Rule 37(b)(2)(A) Sanctions for Altering Expert’s 26(a)(2)(B) Report — Without the Expert’s Knowledge or Approval — by Converting It from PDF to Word, Changing Headings and Other Formatting, and Omitting a Page of Relevant Text and Appendices, Even Though Expert Testified That The Overall Substance of the Report Was Unchanged — Rule 37(b)(2)(A) Sanctions May Be Reversed If Failure to Comply with Discovery Order Was Due to Misunderstanding or Inability to Comply

Weissman v. Cheokas, 2024 U.S. App. LEXIS 21339 (11th Cir. Aug. 23, 2024):

PER CURIAM:

Plaintiff-Appellant Donald Andersen served as counsel for Plaintiffs Mark Weissman and Weatherly Aviation Company, Inc. (collectively, Plaintiffs) in a suit against Defendant-Appellee Michael Cheokas seeking injunctive relief and damages for alleged fraud. During the litigation, Cheokas filed three motions related to Andersen’s actions and inactions during discovery: (1) a motion for sanctions; (2) a motion for a protective order as to Plaintiffs’ request to depose a non-testifying expert for Cheokas; and (3) a motion to strike expert reports for Plaintiffs. With each motion, the district court found for Cheokas. Andersen now appeals, asserting that the district court abused its discretion in doing so.

Because Anderson only challenges the discovery rulings, our review is limited to those matters and proceedings and not the underlying resolution of the case.1 After reviewing the briefs and record, we affirm the district court’s rulings. We begin by summarizing the relevant facts before addressing each motion on appeal in turn.

  1. Background

On October 9, 2019, the district court issued a scheduling and discovery order for the parties. Discovery was initially scheduled to end on May 6, 2020, but was extended to September 28, 2020, following three separate extensions. During discovery, Andersen submitted numerous expert reports by James Persinger, a forensic expert. Cheokas, believing that Andersen had altered Persinger’s report prior to submission, filed a motion for sanctions on September 4, 2020. The district court then suspended all pending deadlines until Cheokas’s motion for sanctions could be addressed.
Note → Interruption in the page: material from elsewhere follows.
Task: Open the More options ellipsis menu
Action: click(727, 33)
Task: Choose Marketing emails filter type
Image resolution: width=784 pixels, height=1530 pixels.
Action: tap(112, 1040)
The court held a hearing on the motion on July 7, 2021. During the hearing, Andersen conceded that Persinger’s report had been modified and adapted from its original format. These modifications included converting the document from a PDF to Word, changing headings and other formatting, and omitting a page that was relevant to the dispute. Persinger also testified during the hearing, stating that while the overall substance of the report was the same, the formatting had been altered and attachments did appear to be missing. Cheokas responded to this testimony by introducing an expert witness Neil Broom, a computer forensic expert. While the district court did allow Broom to testify, the court limited his testimony to the harm, difficulty, and expense experienced due to the omissions or alterations in Persinger’s report.
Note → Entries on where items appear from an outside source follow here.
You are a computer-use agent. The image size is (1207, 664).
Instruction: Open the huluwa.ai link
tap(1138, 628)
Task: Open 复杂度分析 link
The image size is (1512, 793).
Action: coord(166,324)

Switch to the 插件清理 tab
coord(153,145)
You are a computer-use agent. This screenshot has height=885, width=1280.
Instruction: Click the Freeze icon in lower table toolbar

On September 30, 2021, the district court granted Cheokas’s motion for sanctions. Given the hearing, and a review of the evidence and record, the district court concluded that Andersen had altered the report without the expert’s knowledge or approval in violation of Rule 26(a)(2)(B) of the Federal Rules of Civil Procedure, which requires expert witnesses to provide “a written report—prepared and signed by the witness.” Because the district court found that Andersen’s actions had caused “additional and unnecessary time and effort from Defendant and Counsel,” the court ordered Plaintiffs to pay costs and attorney fees attributed to this effort, including costs associated with conducting an additional deposition of Persinger. On October 21, 2021, Cheokas submitted a fee application for $55,876.51. The district court granted the application in the amount of $27,338.95.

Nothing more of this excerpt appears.